Equatorial Pacific Coral Geochemical Records Show Recent Weakening of the Walker Circulation

Friday, 19 December 2014: 11:50 AM
Jessica Carilli1, Helen V Mcgregor2, Jessica J Gaudry3, Simon D Donner4, Michael K Gagan2, Samantha L Stevenson5, Henri Wong6 and David Fink6, (1)University of Massachusetts Boston, Boston, MA, United States, (2)Australian National University, Canberra, Australia, (3)University of Wollongong, Wollongong, Australia, (4)University of British Columbia, Vancouver, BC, Canada, (5)National Center for Atmospheric Research, Boulder, CO, United States, (6)Australian Nuclear Science and Technology Organization, Kirrawee, Australia
Equatorial Pacific ocean-atmosphere interactions affect climate globally, and a key component of the coupled system is the Walker Circulation, which is driven by sea surface temperature (SST) gradients across the equatorial Pacific.

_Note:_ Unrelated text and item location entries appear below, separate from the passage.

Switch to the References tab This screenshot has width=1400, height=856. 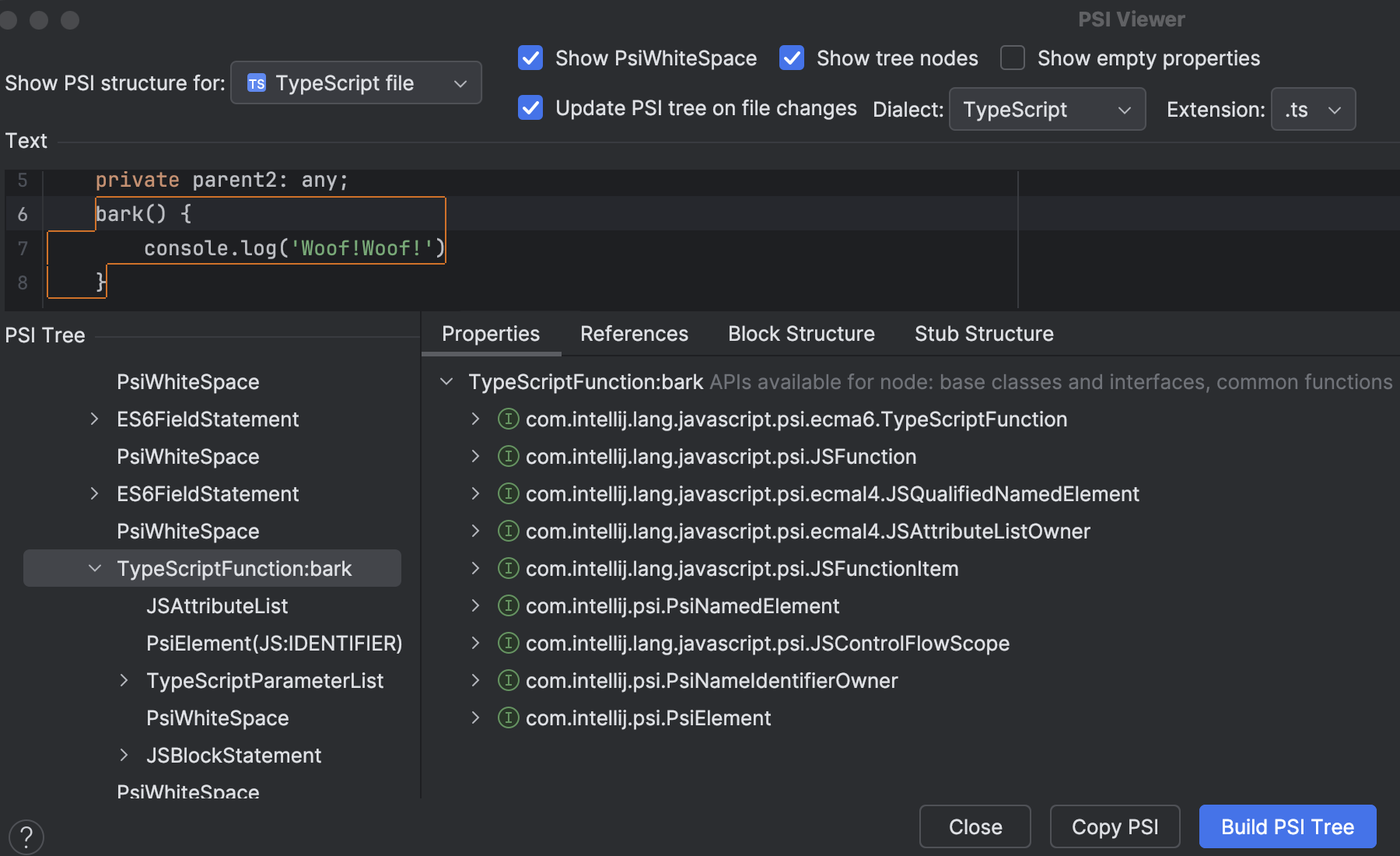pyautogui.click(x=633, y=333)
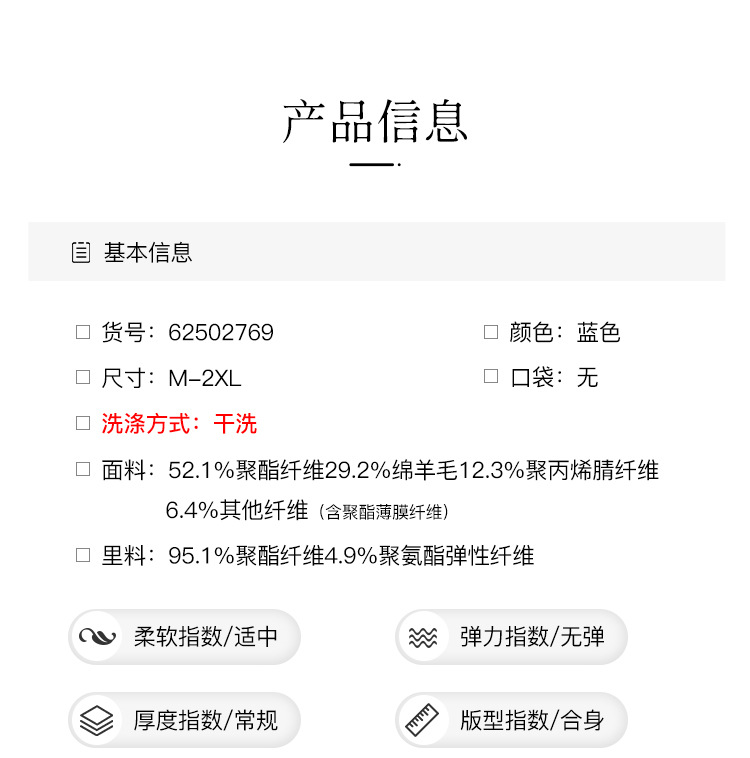Click the softness wave icon
The height and width of the screenshot is (758, 750).
(x=98, y=637)

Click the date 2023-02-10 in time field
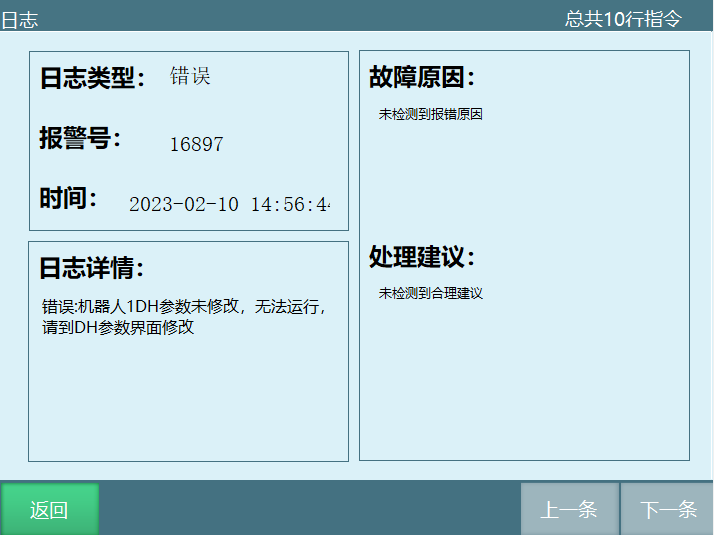pyautogui.click(x=184, y=204)
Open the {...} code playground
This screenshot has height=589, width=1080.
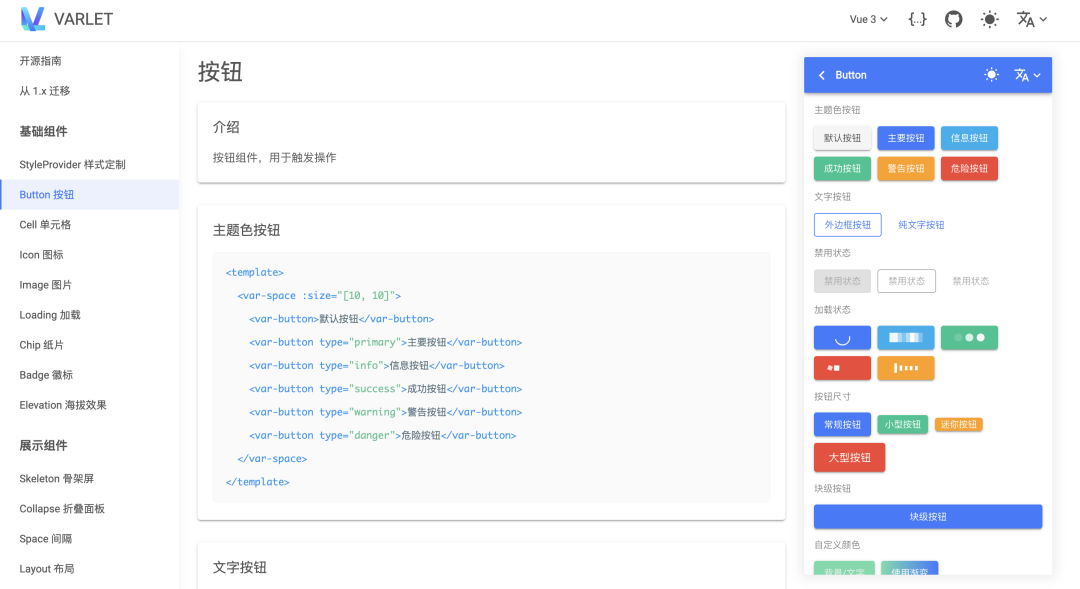(917, 19)
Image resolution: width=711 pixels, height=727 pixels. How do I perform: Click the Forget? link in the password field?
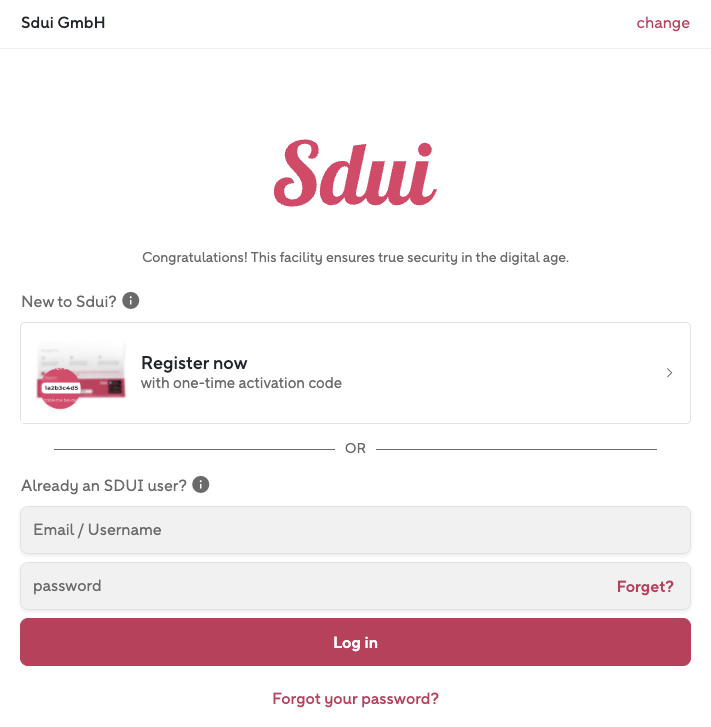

There is conflicting evidence as to whether the SST gradient and Walker Circulation have strengthened or weakened over the late 20th century. We present new records of SST and sea surface salinity (SSS) spanning 1959-2010 based on paired measurements of Sr/Ca and d18O in a massive Porites coral from Butaritari atoll in the Gilbert Islands, Republic of Kiribati, in the central-western equatorial Pacific. The records show 2-7 year variability correlated with the El Niño-Southern Oscillation (ENSO) and corresponding shifts in the extent of the Indo-Pacific Warm Pool, and decadal-scale signals related to the Pacific Decadal Oscillation. In addition, the Butaritari coral records reveal a small but significant increase in SST (0.39˚C) from 1959 to 2010 with no accompanying change in SSS, a trend that persists even when ENSO variability is removed. In contrast, larger increases in SST and SSS are evident in coral records from the equatorial Pacific Line Islands, located east of Butaritari. Taken together, the equatorial Pacific coral records suggest an overall reduction in the east-west SST and SSS gradient over the last several decades, and a recent weakening of the Walker Circulation.